Amyloid beta-peptide decreases neuronal glucose uptake despite causing increase in GLUT3 mRNA transcription and GLUT3 translocation to the plasma membrane.

Amyloid beta-peptide (Abeta) has been shown to impair glucose uptake in cultured hippocampal neurons and shortens their survival time. Abeta appears to inhibit neuronal glucose uptake by activating Gs-coupled receptors and the cAMP-PKA system. In this study, Abeta inhibition of neuronal glucose uptake was studied by assaying translocation of glucose transporter isoform GLUT3, transcription of GLUT3 mRNA, and fusion of GLUT3-containing vesicles with the plasma membrane. Cultured hippocampal neurons exposed to 10 microM Abeta25-35 or Abeta1-40 for 3 or 24 h showed a significant decrease in glucose uptake. To assess the regulatory role of Abeta on neuronal glucose uptake, translocation of GLUT3 from the cytosol to the plasma membrane was studied by the plasma membrane lawn assay and transcription of GLUT3 mRNA by in situ hybridization. In spite of a decrease in glucose uptake, Abeta25-35 and Abeta1-40 (10 microM) markedly promoted GLUT3 translocation to the plasma membrane by 30 min.

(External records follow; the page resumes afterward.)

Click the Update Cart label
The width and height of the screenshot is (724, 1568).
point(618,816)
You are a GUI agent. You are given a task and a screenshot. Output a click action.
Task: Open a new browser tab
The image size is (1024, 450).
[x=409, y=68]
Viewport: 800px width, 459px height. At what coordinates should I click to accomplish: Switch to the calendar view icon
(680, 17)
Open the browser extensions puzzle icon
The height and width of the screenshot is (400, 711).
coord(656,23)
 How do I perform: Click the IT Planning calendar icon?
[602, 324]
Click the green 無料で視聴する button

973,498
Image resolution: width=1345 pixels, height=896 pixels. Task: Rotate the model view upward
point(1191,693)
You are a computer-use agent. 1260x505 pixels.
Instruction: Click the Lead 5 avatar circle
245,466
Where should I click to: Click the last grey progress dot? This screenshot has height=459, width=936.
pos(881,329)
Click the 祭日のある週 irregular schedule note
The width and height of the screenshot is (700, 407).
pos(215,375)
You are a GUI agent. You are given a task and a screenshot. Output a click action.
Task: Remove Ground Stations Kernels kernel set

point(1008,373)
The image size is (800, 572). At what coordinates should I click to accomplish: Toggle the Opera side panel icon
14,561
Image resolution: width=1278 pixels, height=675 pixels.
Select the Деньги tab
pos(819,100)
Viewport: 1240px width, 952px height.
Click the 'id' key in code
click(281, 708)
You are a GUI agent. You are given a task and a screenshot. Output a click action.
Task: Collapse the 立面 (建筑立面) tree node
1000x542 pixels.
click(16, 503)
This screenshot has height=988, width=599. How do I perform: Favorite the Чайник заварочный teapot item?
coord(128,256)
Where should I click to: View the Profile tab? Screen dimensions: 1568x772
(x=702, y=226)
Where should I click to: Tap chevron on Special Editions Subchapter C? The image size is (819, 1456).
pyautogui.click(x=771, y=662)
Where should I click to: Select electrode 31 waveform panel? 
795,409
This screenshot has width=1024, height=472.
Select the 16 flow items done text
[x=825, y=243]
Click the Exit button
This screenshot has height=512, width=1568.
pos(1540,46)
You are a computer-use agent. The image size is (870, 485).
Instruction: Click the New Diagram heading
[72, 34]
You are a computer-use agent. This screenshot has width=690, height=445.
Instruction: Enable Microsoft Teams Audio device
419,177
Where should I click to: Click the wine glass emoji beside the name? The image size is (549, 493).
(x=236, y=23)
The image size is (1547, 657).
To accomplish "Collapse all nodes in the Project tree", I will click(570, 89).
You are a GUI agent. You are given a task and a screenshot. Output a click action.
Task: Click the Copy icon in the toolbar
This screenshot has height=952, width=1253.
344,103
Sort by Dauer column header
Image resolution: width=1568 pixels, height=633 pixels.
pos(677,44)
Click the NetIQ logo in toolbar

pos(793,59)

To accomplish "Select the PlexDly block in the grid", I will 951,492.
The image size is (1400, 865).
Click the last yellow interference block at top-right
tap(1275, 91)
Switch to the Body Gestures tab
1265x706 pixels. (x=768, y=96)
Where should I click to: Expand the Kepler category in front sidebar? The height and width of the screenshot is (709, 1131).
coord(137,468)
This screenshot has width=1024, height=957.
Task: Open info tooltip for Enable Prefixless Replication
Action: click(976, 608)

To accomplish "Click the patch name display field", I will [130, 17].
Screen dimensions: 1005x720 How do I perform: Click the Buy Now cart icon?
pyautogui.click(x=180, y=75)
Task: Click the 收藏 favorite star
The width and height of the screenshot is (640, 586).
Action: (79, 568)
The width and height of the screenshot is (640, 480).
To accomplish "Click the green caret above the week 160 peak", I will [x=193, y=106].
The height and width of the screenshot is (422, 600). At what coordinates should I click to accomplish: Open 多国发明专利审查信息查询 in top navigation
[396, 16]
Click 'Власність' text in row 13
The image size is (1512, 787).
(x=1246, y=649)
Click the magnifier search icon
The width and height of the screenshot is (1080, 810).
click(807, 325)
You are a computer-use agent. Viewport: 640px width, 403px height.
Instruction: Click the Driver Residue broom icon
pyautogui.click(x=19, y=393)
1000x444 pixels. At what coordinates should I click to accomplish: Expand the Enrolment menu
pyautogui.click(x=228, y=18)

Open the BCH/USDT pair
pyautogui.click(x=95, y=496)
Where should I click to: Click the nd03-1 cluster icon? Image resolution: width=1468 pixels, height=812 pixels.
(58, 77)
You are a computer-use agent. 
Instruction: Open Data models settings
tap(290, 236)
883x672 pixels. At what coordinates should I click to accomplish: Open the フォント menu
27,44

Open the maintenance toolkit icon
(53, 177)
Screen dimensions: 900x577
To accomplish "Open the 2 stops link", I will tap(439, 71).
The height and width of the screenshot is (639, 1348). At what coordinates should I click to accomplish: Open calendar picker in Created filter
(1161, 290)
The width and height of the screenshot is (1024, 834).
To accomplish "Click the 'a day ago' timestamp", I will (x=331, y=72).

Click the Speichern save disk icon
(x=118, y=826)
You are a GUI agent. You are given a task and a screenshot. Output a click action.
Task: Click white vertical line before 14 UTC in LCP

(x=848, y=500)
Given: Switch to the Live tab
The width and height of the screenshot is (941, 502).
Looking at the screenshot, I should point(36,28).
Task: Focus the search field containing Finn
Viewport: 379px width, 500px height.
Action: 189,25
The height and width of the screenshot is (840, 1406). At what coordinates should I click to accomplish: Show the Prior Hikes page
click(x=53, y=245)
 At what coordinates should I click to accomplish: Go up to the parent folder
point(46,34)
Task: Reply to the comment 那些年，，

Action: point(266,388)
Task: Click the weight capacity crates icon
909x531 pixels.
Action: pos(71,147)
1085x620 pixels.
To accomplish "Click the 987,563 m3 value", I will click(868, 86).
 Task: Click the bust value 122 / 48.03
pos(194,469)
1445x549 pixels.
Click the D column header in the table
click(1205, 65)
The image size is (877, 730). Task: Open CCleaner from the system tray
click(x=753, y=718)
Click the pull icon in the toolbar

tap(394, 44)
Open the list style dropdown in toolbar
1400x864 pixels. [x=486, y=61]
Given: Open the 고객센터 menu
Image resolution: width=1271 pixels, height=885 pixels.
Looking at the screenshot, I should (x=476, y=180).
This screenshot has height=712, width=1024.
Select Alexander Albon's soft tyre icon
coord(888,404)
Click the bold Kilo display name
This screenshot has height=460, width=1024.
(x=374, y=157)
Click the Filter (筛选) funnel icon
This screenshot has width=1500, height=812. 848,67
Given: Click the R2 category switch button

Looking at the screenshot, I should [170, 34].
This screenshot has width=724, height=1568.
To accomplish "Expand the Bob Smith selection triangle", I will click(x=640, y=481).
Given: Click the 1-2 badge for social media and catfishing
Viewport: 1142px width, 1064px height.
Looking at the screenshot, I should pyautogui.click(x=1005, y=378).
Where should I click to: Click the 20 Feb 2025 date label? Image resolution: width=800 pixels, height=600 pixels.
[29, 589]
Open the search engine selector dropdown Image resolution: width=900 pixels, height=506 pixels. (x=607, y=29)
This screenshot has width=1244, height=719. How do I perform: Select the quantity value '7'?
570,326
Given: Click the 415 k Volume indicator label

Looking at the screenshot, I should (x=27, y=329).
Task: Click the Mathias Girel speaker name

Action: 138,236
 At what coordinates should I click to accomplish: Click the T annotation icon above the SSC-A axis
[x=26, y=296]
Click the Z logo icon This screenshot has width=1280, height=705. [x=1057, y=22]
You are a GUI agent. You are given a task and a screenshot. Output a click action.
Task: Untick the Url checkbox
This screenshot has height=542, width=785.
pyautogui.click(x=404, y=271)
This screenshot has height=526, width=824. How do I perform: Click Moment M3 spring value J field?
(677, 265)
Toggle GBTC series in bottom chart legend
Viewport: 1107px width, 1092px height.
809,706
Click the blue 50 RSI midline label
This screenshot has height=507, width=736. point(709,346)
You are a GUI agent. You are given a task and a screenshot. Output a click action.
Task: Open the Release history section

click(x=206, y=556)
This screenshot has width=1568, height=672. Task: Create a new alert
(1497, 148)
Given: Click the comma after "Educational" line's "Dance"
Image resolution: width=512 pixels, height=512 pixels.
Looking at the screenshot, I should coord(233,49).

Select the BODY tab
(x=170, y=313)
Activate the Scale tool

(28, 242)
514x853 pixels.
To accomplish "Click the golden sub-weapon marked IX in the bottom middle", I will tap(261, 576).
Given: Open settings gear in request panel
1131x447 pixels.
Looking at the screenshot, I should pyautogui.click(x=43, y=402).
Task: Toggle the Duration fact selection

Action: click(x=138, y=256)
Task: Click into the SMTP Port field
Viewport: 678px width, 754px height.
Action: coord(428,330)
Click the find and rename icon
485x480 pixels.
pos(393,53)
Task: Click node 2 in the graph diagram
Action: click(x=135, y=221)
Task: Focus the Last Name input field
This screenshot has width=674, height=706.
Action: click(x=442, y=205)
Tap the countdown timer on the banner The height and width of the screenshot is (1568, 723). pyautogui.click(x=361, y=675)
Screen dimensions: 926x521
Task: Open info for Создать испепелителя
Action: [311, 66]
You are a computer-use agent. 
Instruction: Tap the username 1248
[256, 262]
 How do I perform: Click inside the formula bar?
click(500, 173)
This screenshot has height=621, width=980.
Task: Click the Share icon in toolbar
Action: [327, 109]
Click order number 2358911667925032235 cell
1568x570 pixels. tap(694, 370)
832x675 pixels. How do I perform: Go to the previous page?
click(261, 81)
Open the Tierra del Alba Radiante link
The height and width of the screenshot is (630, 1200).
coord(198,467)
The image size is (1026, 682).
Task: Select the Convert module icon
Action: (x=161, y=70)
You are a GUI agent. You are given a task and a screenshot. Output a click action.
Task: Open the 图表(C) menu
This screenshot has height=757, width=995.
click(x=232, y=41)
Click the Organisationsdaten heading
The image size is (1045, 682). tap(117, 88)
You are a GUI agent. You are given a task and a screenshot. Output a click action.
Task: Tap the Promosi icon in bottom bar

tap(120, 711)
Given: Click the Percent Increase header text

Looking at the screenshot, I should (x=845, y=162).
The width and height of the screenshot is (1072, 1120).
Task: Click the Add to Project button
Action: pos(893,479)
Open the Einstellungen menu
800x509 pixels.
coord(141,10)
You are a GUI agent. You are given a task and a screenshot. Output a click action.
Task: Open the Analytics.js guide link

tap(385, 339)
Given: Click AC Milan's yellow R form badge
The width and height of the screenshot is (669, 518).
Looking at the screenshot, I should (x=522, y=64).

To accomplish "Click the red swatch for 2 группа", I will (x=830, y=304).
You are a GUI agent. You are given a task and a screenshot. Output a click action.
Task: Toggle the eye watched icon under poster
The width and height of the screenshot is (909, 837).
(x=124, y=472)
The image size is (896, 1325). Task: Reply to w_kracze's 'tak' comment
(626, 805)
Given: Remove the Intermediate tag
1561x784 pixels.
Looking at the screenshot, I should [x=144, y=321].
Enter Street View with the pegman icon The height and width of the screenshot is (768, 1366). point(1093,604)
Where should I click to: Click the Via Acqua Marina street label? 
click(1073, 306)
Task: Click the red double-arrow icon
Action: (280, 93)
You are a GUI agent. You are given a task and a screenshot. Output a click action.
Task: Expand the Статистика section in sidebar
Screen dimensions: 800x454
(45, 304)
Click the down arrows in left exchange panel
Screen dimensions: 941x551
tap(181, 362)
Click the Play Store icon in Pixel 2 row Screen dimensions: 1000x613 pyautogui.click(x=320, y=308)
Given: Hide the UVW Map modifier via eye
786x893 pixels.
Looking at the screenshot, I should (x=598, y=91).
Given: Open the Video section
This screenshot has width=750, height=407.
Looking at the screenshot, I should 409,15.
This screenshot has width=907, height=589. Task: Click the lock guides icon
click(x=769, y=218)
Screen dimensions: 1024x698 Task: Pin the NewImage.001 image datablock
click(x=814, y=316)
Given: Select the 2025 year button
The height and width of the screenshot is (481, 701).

Abeta25-35 also up-regulated transcription of GLUT3 mRNA by 12 h. High extracellular K(+) increased immunolabeling of the exofacial (i.e., extracellular) epitope of GLUT3 at the plasma membrane and Abeta25-35 inhibited this increase. Based on these data we propose that Abeta increases translocation of GLUT3-containing vesicles, but inhibits their fusion with the plasma membrane.